Summary: 1. Introduction. – 2. The Significance of the Convention as an Instrument of the European Public Order. – 3. ECHR and the Practice of the ECtHR as a Guide for the Reformation of Criminal Justice in Ukraine. – 3.1. The Principles of Criminal Proceedings: Freedom from Self-disclosure and the Right not to Testify against Close Relatives and Family Members; Immediacy of Testimonies, Objects and Documents Examination; Presumption of Innocence, Ensuring the Right to Defence and Their Implementation in the New CrPC of Ukraine 2012. – 3.2. Obligations of Ukraine Regarding the Creation of a System of Free Legal Aid. – 3.3. Positive Legislative Reaction of Ukraine to the Recommendations Made by the ECtHR Regarding the Standardisation of Measures to Ensure Criminal Proceedings and Precautionary Measures. – 3.4. Problems of Admissibility of Evidence and Ensuring the Rights of Individuals to Review the Materials of the Pre-trial Investigation. – 4. ECHR as a Living Instrument and Act of Direct Action. – 5. Reserves for the Improvement of National Legislation in the Context of Protection of Human Rights and Freedoms in Accordance with the Legal Positions of the ECtHR. – 6. Conclusions
As of 2020, 70 years have passed since the day of the adoption of the Convention for the Protection of Human Rights and Fundamental Freedoms (ECHR), which Ukraine ratified in September 1997. It was from this date that the countdown to significant democratic transformations in Ukraine and the establishment of human and civil rights and freedoms began. In this article, the authors raise relevant issues of reforming the criminal process of Ukraine in the context of European standards. The old Code of Criminal Procedure of Ukraine was adopted in 1960 and was in force for almost half a century. During this time, it became obsolete and bore a significant imprint of the Soviet past, which was manifest in both the bodies that conducted the trial and had primarily repressive powers and the public interests that dominated the rights and legitimate interests of those involved in criminal justice.

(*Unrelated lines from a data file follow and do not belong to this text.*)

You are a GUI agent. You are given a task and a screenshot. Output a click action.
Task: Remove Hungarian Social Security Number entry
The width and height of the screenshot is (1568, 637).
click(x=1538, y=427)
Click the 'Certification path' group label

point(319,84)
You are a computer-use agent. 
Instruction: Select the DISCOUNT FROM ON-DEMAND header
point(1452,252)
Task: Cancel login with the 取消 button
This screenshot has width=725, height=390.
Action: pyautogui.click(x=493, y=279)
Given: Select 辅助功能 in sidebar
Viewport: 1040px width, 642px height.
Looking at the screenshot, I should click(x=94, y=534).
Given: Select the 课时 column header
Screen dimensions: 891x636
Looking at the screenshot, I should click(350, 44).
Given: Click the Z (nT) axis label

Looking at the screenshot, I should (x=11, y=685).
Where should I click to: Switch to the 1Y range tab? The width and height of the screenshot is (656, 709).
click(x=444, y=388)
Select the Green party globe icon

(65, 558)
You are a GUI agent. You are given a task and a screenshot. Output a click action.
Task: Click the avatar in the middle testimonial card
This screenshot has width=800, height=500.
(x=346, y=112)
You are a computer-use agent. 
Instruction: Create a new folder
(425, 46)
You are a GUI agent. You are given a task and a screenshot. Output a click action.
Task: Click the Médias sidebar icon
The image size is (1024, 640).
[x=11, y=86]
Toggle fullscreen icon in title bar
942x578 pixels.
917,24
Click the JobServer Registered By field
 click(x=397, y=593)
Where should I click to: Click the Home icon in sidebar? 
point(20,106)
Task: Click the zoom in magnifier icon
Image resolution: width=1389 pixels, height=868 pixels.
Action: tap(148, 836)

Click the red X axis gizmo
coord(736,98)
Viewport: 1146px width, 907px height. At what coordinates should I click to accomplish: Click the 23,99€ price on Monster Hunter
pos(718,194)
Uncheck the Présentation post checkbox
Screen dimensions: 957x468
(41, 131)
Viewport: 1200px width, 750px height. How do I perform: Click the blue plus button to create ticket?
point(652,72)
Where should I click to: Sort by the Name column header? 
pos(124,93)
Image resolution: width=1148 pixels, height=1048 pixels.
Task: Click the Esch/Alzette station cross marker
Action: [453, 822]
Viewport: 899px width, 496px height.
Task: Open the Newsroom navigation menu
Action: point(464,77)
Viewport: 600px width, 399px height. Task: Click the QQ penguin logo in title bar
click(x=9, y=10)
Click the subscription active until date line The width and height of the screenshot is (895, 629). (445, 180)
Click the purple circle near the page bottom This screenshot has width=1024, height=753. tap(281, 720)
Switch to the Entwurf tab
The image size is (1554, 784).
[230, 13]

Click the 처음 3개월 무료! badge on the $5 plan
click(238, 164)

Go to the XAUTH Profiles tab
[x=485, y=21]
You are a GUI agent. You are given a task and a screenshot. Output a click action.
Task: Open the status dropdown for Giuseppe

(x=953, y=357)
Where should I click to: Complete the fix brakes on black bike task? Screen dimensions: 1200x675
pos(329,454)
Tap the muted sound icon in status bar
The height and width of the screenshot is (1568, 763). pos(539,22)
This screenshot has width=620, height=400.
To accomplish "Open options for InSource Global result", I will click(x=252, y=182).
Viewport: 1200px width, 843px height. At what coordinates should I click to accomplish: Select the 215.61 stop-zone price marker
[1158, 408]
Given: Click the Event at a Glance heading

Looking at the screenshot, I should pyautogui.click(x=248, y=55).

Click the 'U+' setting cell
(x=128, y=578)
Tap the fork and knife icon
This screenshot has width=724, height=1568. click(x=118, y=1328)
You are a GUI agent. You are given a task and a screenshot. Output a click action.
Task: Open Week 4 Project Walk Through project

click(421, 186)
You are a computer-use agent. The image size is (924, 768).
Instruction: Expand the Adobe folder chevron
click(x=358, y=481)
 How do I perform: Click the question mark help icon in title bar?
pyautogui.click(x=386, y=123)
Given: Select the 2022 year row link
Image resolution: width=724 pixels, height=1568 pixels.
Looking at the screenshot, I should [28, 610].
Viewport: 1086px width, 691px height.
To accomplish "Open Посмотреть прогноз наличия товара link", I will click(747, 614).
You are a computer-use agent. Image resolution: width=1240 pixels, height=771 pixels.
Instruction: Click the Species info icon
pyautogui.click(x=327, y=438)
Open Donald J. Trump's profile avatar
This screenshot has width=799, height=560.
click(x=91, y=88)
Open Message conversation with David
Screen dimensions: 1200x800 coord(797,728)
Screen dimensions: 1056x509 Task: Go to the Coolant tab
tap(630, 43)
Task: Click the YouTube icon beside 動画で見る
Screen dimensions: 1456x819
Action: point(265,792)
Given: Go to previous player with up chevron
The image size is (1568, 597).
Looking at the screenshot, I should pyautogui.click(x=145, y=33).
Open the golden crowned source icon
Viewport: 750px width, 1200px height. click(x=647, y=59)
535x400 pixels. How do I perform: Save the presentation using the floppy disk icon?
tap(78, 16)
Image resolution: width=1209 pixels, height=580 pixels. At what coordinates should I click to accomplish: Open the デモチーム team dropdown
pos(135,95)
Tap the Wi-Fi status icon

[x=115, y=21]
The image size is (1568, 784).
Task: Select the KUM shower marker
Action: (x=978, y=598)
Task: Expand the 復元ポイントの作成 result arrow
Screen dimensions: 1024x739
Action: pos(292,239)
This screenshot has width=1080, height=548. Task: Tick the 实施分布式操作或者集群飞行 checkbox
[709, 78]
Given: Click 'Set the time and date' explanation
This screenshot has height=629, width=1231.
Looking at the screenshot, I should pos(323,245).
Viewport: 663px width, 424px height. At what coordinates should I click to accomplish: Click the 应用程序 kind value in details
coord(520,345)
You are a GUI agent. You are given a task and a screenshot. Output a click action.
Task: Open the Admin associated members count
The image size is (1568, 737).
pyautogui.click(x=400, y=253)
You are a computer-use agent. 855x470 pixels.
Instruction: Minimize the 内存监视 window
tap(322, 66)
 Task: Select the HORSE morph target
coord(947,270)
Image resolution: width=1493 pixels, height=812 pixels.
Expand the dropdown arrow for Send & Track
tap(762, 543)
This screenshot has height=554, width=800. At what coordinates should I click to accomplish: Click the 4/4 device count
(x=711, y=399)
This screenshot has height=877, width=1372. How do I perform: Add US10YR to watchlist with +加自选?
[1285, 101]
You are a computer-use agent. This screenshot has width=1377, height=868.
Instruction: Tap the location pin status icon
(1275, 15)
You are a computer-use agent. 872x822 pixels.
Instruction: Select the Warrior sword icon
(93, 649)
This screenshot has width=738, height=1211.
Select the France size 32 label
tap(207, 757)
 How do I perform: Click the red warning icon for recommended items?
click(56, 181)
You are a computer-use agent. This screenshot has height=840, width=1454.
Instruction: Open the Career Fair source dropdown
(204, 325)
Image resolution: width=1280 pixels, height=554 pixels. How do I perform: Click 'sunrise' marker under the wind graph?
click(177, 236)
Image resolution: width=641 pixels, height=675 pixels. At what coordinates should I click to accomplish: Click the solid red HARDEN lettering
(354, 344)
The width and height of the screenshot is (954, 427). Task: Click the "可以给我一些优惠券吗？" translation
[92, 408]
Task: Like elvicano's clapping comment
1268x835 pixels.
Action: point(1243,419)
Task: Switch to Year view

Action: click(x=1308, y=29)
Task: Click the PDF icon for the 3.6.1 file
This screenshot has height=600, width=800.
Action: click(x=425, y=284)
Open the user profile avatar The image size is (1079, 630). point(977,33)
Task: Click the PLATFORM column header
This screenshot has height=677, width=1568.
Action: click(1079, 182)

The conditions under which the first steps aimed at realising the importance of the Convention and the value of human rights enshrined in it took place were not easy. The path of reform processes in criminal proceedings was associated with the confrontation of the Soviet past with modern transformation. It was difficult to realise the need to harmonise national legislation with European standards of human rights and freedoms and consolidate their perception as one of the necessary conditions for Ukraine’s integration into the European legal space, as well as the need for a conceptually new worldview for both the people of Ukraine and law enforcement bodies – officers, judges, and prosecutors.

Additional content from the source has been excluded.